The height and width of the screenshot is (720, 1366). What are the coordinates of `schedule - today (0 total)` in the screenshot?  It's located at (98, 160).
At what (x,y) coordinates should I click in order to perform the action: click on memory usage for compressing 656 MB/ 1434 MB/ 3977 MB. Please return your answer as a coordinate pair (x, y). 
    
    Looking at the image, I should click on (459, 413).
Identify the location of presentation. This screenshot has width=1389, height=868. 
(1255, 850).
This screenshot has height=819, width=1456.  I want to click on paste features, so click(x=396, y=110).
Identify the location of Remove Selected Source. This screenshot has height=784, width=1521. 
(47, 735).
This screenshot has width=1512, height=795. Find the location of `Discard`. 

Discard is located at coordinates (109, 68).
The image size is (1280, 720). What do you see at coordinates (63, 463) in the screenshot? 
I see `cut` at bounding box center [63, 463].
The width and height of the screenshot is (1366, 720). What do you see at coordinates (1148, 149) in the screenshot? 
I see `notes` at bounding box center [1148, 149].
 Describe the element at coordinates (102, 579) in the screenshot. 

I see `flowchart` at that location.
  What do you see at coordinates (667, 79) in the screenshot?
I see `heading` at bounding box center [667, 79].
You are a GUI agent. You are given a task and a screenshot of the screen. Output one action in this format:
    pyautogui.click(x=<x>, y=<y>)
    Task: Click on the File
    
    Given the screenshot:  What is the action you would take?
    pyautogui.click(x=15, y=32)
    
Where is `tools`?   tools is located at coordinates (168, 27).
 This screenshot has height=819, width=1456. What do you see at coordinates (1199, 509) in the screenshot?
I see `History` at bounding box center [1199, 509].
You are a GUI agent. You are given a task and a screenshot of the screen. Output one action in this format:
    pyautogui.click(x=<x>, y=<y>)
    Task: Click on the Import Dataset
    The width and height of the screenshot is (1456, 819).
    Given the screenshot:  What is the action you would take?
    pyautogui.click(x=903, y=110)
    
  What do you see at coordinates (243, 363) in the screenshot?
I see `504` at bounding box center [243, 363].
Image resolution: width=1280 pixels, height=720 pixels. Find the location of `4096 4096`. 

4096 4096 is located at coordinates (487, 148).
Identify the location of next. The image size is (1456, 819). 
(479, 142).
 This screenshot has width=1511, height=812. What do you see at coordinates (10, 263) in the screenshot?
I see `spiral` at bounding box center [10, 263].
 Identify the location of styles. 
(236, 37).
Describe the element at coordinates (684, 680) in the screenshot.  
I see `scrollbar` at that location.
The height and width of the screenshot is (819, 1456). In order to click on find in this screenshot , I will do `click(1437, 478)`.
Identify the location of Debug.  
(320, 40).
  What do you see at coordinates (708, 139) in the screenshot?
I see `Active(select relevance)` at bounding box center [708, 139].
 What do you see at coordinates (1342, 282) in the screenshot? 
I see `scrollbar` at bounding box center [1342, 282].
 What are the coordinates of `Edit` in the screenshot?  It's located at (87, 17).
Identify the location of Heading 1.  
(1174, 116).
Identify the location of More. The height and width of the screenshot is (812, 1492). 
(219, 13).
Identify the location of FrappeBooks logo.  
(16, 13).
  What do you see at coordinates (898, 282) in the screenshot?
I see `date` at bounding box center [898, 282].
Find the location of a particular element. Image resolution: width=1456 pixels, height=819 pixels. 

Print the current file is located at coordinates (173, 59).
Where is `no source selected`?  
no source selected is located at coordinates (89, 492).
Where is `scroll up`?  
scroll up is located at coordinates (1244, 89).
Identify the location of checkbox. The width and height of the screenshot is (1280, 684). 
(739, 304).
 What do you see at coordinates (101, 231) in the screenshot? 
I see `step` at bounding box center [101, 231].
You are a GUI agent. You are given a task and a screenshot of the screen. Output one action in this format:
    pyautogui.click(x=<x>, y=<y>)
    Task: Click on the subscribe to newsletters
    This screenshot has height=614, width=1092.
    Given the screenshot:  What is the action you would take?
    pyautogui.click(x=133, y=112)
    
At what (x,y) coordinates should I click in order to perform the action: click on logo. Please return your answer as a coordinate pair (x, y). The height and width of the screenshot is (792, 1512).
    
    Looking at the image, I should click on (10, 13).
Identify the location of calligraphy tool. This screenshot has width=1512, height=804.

* * *

(Directive): Reproduce everything from the line containing "What do you see at coordinates (243, 363)" down to the line containing "no source selected is", switching "Debug" to "Run" and leaving everything else unchanged.

(Answer):
  What do you see at coordinates (243, 363) in the screenshot?
I see `504` at bounding box center [243, 363].
Image resolution: width=1280 pixels, height=720 pixels. Find the location of `4096 4096`. 

4096 4096 is located at coordinates (487, 148).
Identify the location of next. The image size is (1456, 819). 
(479, 142).
 This screenshot has width=1511, height=812. What do you see at coordinates (10, 263) in the screenshot?
I see `spiral` at bounding box center [10, 263].
 Identify the location of styles. 
(236, 37).
Describe the element at coordinates (684, 680) in the screenshot.  
I see `scrollbar` at that location.
The height and width of the screenshot is (819, 1456). In order to click on find in this screenshot , I will do `click(1437, 478)`.
Identify the location of Run.  
(320, 40).
  What do you see at coordinates (708, 139) in the screenshot?
I see `Active(select relevance)` at bounding box center [708, 139].
 What do you see at coordinates (1342, 282) in the screenshot? 
I see `scrollbar` at bounding box center [1342, 282].
 What are the coordinates of `Edit` in the screenshot?  It's located at (87, 17).
Identify the location of Heading 1.  
(1174, 116).
Identify the location of More. The height and width of the screenshot is (812, 1492). 
(219, 13).
Identify the location of FrappeBooks logo.  
(16, 13).
  What do you see at coordinates (898, 282) in the screenshot?
I see `date` at bounding box center [898, 282].
Find the location of a particular element. Image resolution: width=1456 pixels, height=819 pixels. 

Print the current file is located at coordinates (173, 59).
Where is `no source selected`?  
no source selected is located at coordinates (89, 492).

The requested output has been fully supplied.